Leaving out all pictures, repeat exactly the lines from the one that holds "Task: Click the arrow" to the last line of the entries below.

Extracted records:
• • • • • • •

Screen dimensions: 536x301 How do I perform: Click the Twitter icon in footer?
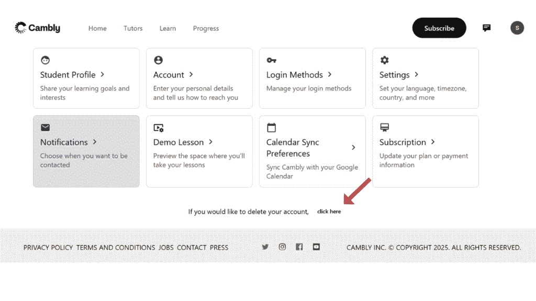pyautogui.click(x=265, y=247)
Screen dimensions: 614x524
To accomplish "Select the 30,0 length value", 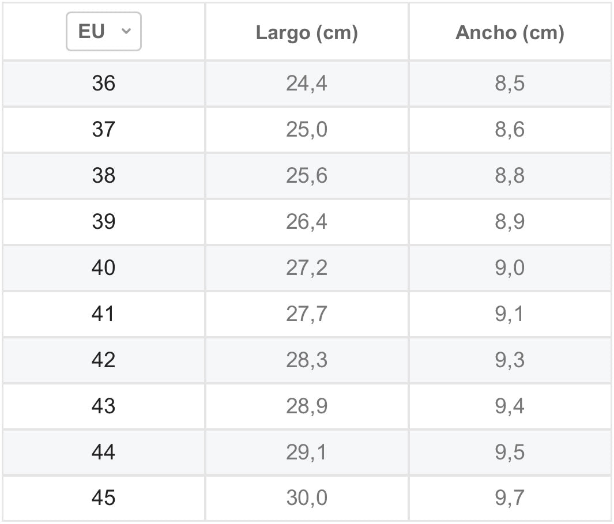I will [307, 498].
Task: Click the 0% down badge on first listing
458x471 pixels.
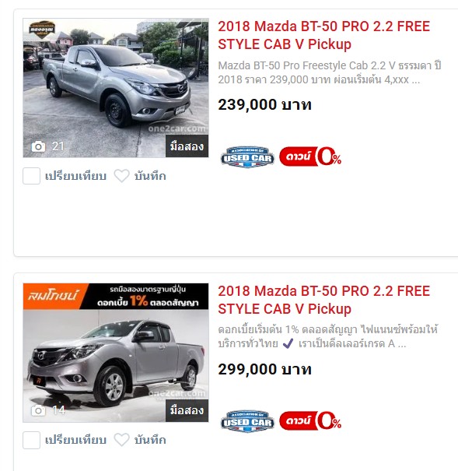Action: click(x=310, y=156)
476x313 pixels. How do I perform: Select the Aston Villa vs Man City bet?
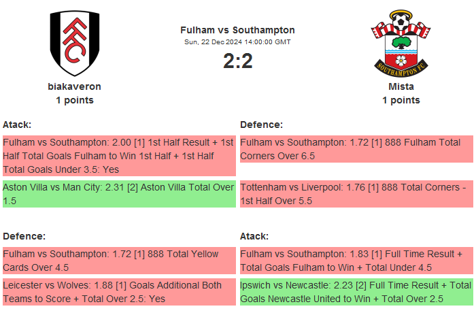[x=119, y=194]
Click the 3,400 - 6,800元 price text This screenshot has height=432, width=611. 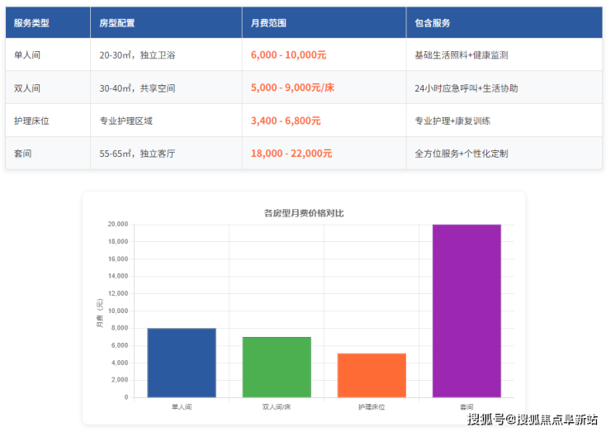[x=286, y=121]
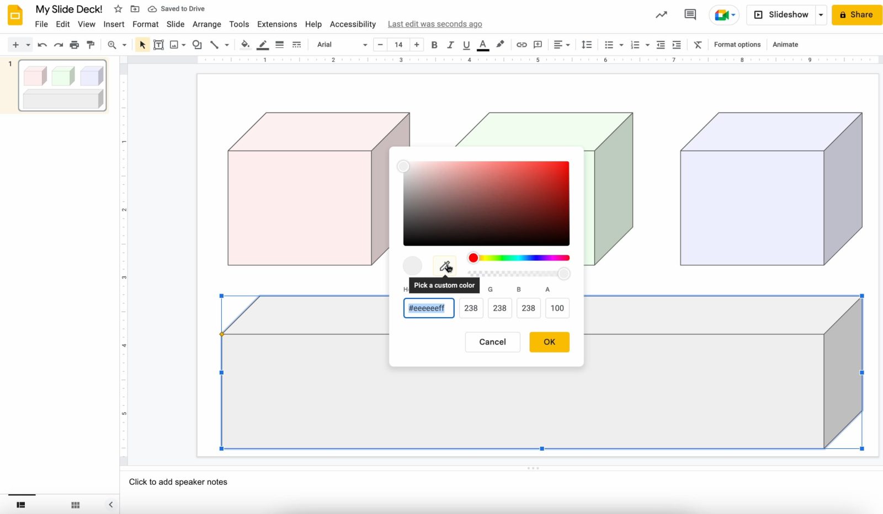Click the hex color input field

coord(429,308)
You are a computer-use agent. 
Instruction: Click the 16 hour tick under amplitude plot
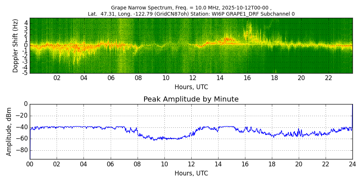tap(245, 164)
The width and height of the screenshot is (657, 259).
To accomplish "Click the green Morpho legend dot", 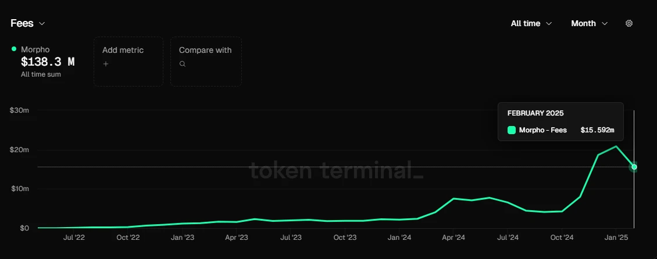I will [x=14, y=49].
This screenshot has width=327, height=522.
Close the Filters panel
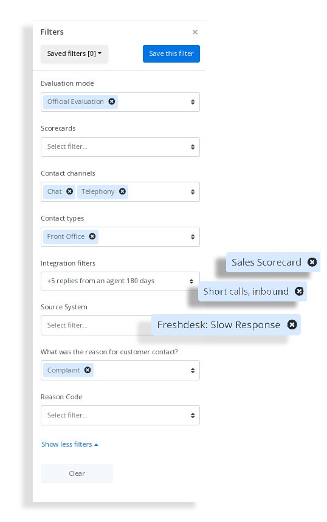pyautogui.click(x=195, y=32)
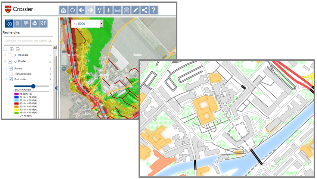
Task: Enable the Transport public layer
Action: 11,74
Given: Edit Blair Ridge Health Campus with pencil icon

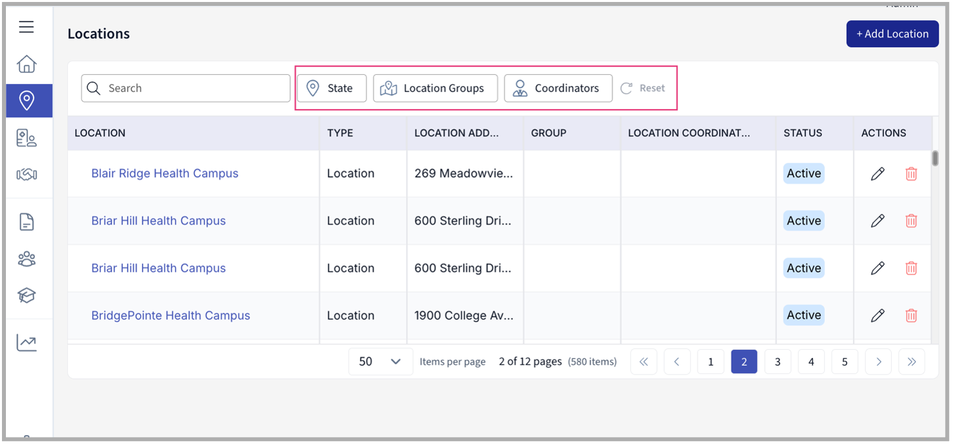Looking at the screenshot, I should pos(877,174).
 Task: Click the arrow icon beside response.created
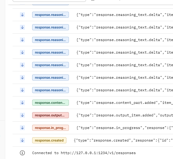pyautogui.click(x=22, y=140)
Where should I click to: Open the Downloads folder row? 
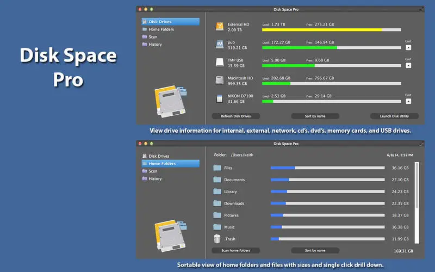click(312, 203)
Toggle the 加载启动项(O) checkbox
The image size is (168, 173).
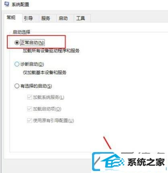29,109
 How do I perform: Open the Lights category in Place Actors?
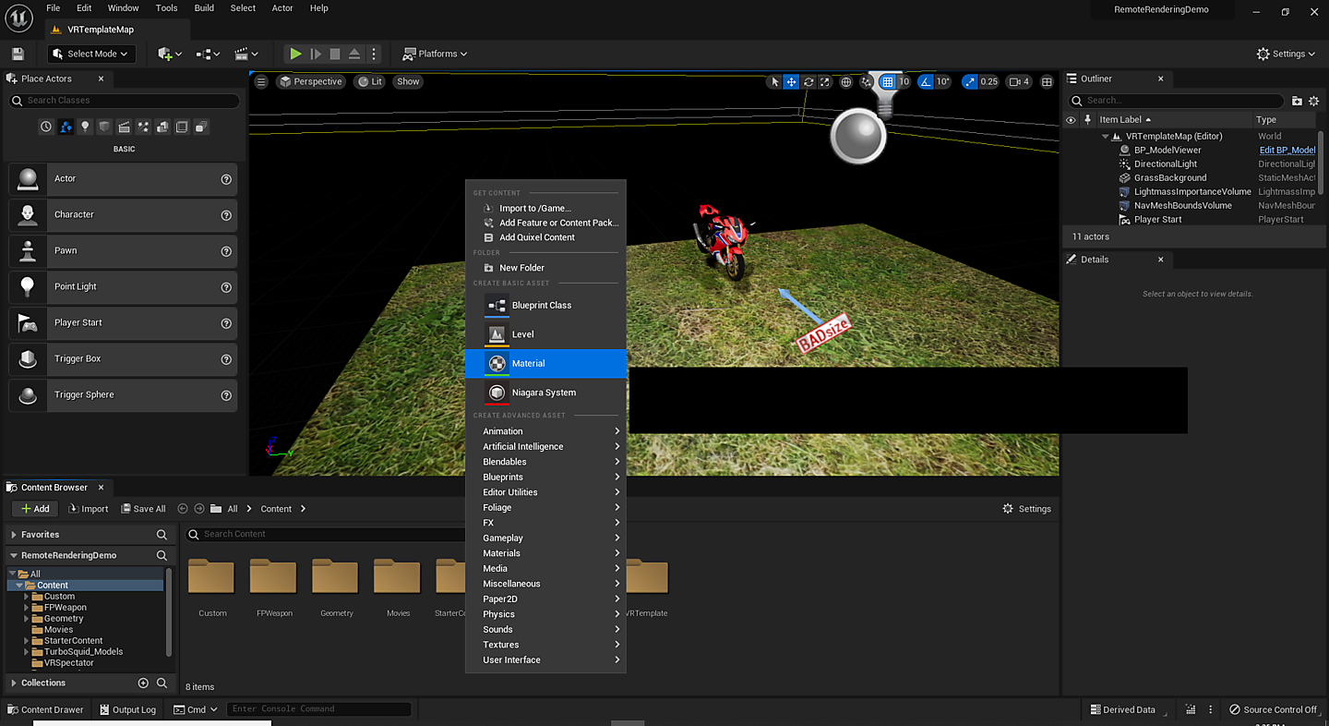pos(85,127)
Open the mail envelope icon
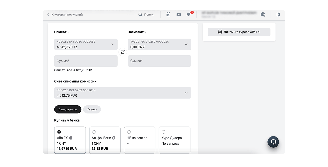This screenshot has height=167, width=328. coord(179,15)

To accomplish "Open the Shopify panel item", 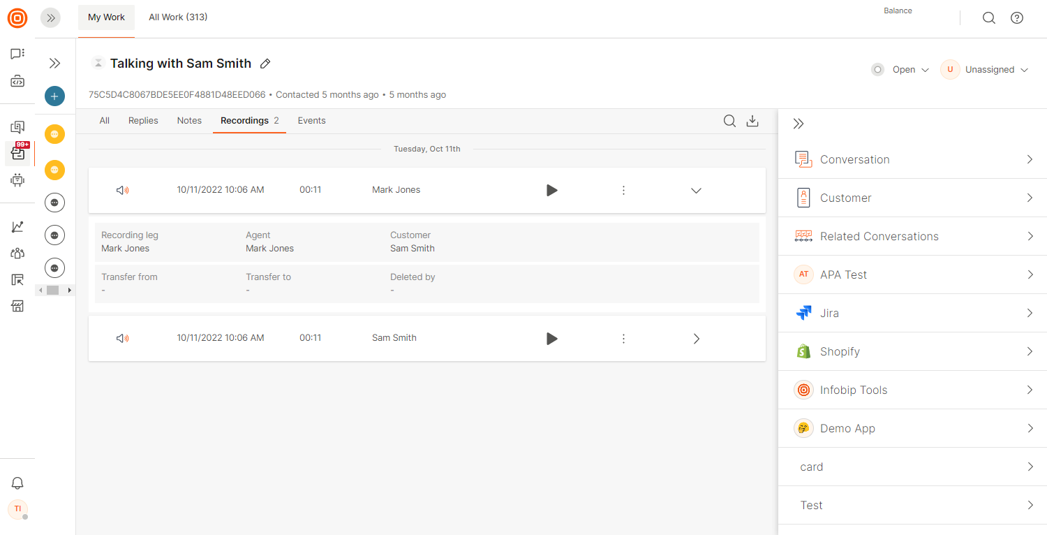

• • • • • • •

- [Task output]:
 Task: Click the arrow icon beside response.created
pyautogui.click(x=22, y=140)
Where should I click to: Open the Downloads folder row? 
click(312, 203)
Toggle the 加载启动项(O) checkbox
The image size is (168, 173).
29,109
 How do I perform: Open the Lights category in Place Actors?
pos(85,127)
Open the mail envelope icon
This screenshot has height=167, width=328. coord(179,15)

To accomplish "Open the Shopify panel item", 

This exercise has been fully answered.